• Dobry szef nie kroczy, nie uświetnia, nie otwiera, a deleguje do otwierania w jego imieniu (ale imię szefa musi być wypowiedziane prawidłowo, z lekką dozą czułości w głosie wypowiadającego), inicjuje (zawsze w małym, zacnym gronie, aby to grono roznosiło po kątach, kto jest rzeczywistym inicjującym), pochyla się zatroskany nad najsłabszym w zespole, rozstrzyga (no, niechby ktoś chciał to zrobić za szefa!), siedzi – gdy musi – w drugim, albo trzecim rzędzie, ale tak układa ciało przy „siedzeniu”, żeby wszyscy wiedzieli, kto tu przewodzi.Eksperymenty psychologiczne powiadasz. Znakomicie, dają jakieś pojęcie o zachowaniach grupy. Mam z tym tylko jeden problem. Wszystkie one są przeprowadzane na ograniczonej grupie, wyselekcjonowanej, w ściśle określonych, i równie ściśle kontrolowanych warunkach. W dodatku w izolacji. Więc ich wartość poznawcza jest. Ale dla takich właśnie warunków. Żadne środowisko nie jest aż tak ściśle ograniczone, jak to, o których piszesz. Ciekawy jest też sposób konstruowania takich doświadczeń. W moim przekonaniu mają służyć bardziej udowodnieniu czegoś, niż obiektywnemu zbadaniu jakiegoś zjawiska.

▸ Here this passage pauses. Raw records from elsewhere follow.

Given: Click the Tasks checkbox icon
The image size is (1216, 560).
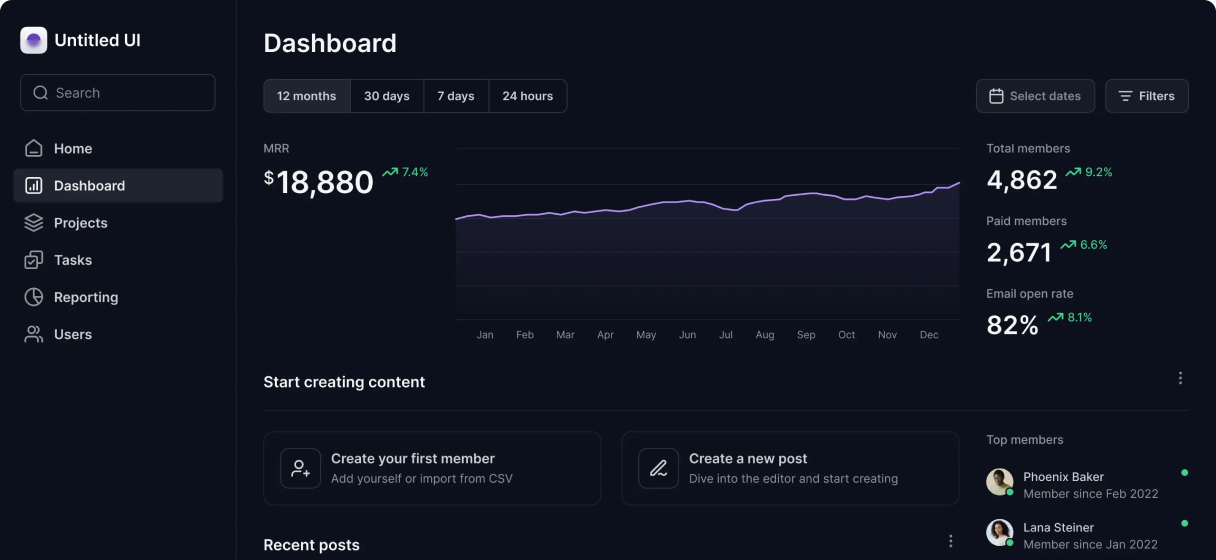Looking at the screenshot, I should (x=34, y=260).
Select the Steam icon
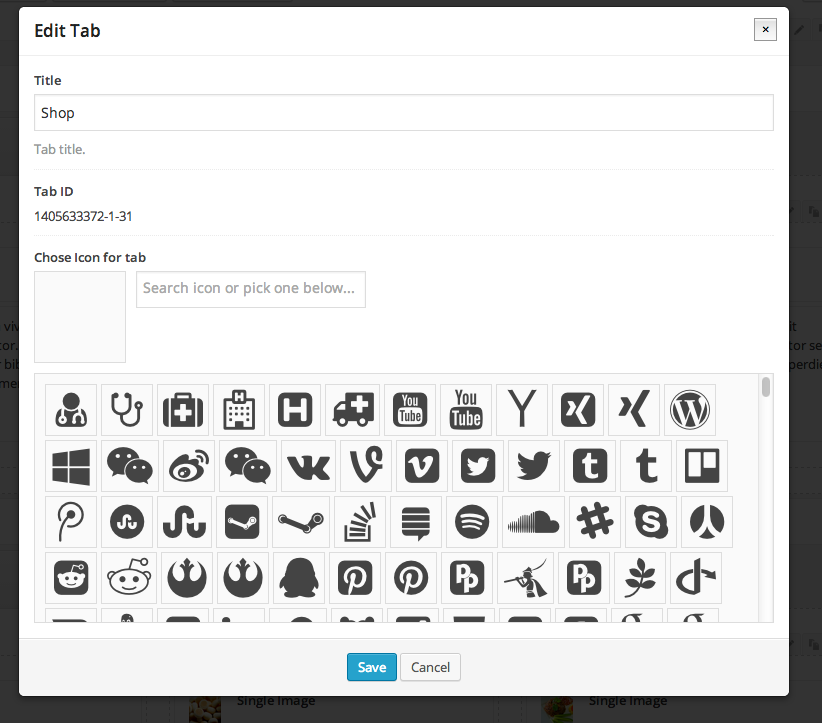The height and width of the screenshot is (723, 822). (x=239, y=521)
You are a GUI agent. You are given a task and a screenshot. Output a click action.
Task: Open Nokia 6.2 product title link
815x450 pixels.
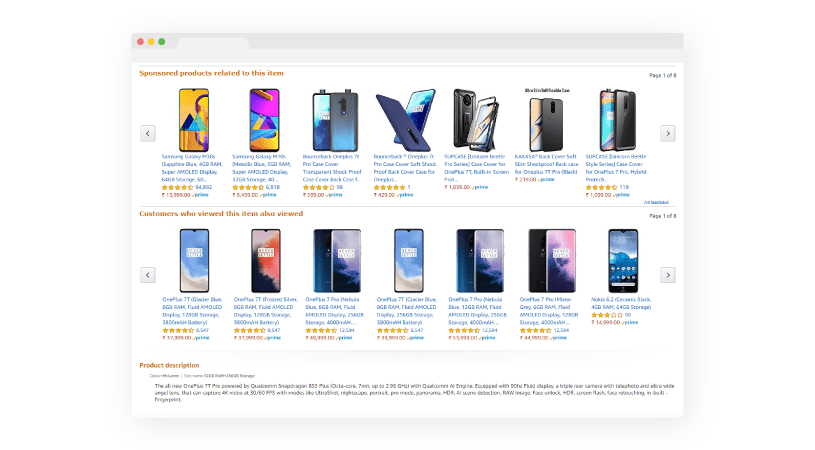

    Parę osób przywoływało tu nazwisko Fransa De Waala. Może spróbowałbyś zajrzeć od jego książek. Sporo pisze na temat właśnie konstruowania badań nad zachowaniami.

    PS. Szczerze Ci współczuję, że częściej musiałeś obcować z bucami.

    Jeszcze jedna sprawa. Posługujesz się oklepanymi schematami, pozbawionymi jakiegokolwiek sensu. Rozumiem, że bardzo przywiązany jesteś do tradycji z tym „lupus”?